▶ **RECORD EXCERPTS**:
================================

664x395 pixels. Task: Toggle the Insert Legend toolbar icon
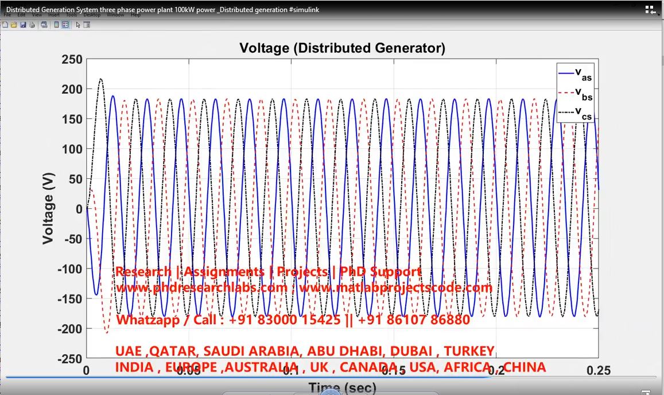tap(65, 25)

================================

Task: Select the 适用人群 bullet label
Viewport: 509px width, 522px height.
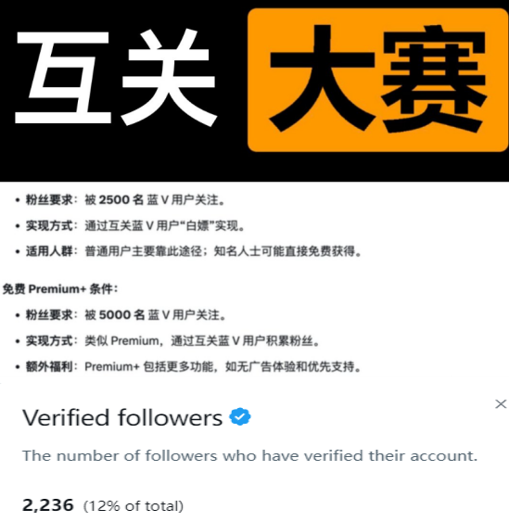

================================

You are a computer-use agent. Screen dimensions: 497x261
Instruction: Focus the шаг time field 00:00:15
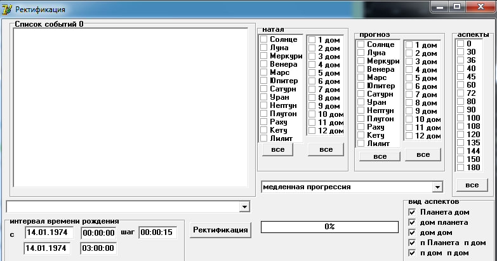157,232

================================

▶ **DESCRIPTION OF THE TASK**: Above are the records; repeat exactly the lines from the one holding "Task: Select the 适用人群 bullet label" down to the one holding "Viewport: 509px width, 522px height.", end lines included.

▶ **REPLY TO THE EXERCISE**:
Task: Select the 适用人群 bullet label
Viewport: 509px width, 522px height.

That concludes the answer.